To many people it seems obvious that science is objective in a way that ethics is not. Without being able to characterise the contrast between the objectivity of science and the subjectivity of ethics as clearly or precisely as a professional philosopher might wish, many people would nevertheless regard it as absurd to deny that such a contrast exists.
The prevalence of this attitude testifies both to the enormous intellectual prestige of modern science and to the extent of contemporary scepticism about traditional ways of understanding the sources and authority of our moral values and precepts. These two factors are hardly independent, of course, since it is precisely the rise of a broadly scientific worldview that has, more than anything else, served to weaken the systems of belief in which people’s values and principles have traditionally been embedded. The recent growth of religious fundamentalism, which might at first seem to constitute an important exception to these trends, appears upon reflection to be better understood as a reaction against them, a desperate attempt to reverse them, and as such it provides additional evidence of their power.

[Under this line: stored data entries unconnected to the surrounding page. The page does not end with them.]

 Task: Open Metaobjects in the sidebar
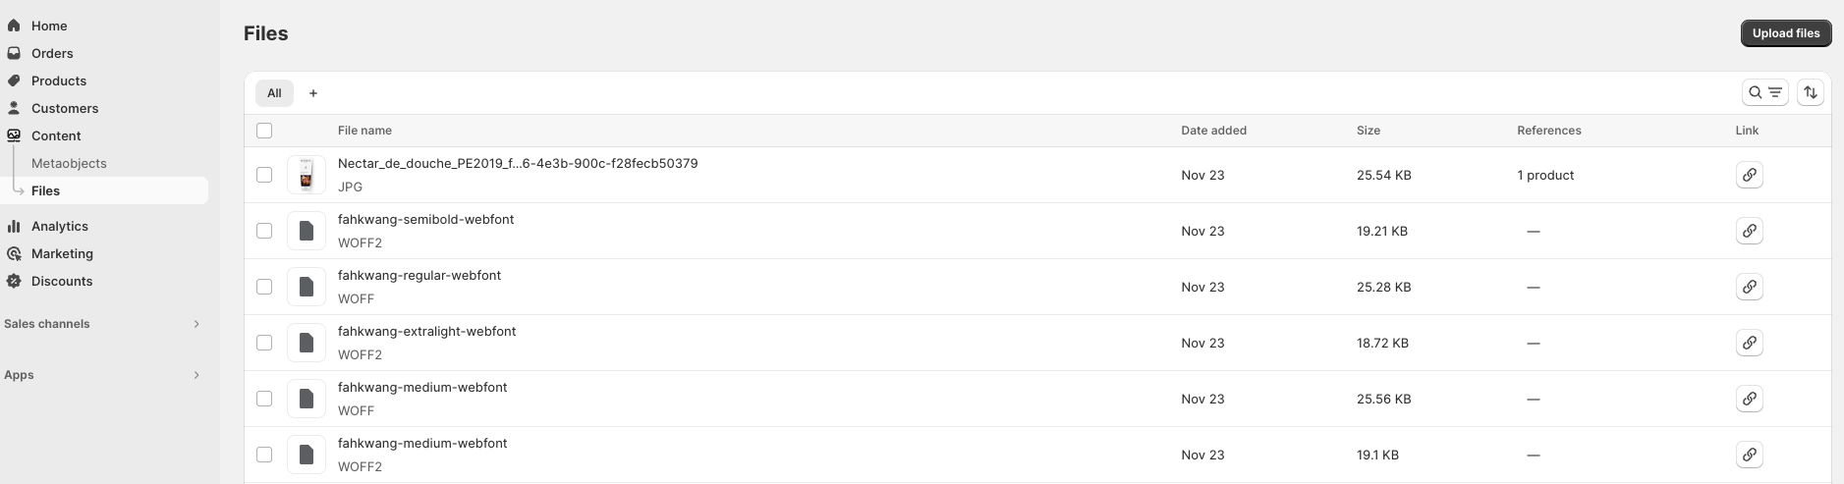pos(69,163)
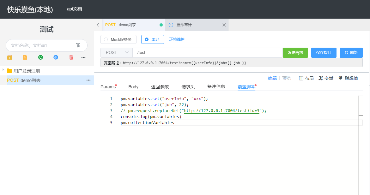Open the POST method dropdown
The height and width of the screenshot is (195, 370).
tap(116, 52)
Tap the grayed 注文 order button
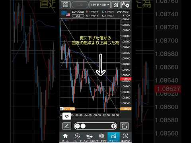 [x=80, y=5]
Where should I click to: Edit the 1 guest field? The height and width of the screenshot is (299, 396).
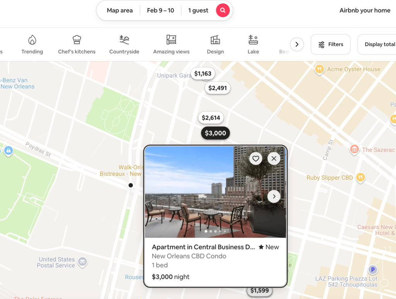tap(198, 10)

There is another factor that also helps to explain why a contrast between the objectivity of science and the subjectivity of ethics has come to be taken for granted by so many people. Facts about cultural diversity have always been appealed to by those who doubted the objectivity of ethics. Never before, however, have those facts been so widely and so insistently disseminated. The technological developments that have, in this century, revolutionised travel and communications, have undeniably promoted a certain amount of cultural homogeneity in the process: but, at the same time, they have also made it virtually impossible for anyone to be unaware of the rich and continuing diversity of human religions, ideologies and cultures. Technology has made amateur anthropologists of us all, for it has given us no choice but to inhabit a world that is awash in evidence of its own pluralism. Since facts about cultural diversity have always seemed to many of those who confronted them to cast doubt on the objectivity of ethical values and principles, it is hardly surprising that in such a world these doubts should have grown more widespread. And since scientific beliefs, unlike systems of value, appear relatively immune to cultural variation, it is equally unsurprising that their objectivity has not seemed similarly under threat.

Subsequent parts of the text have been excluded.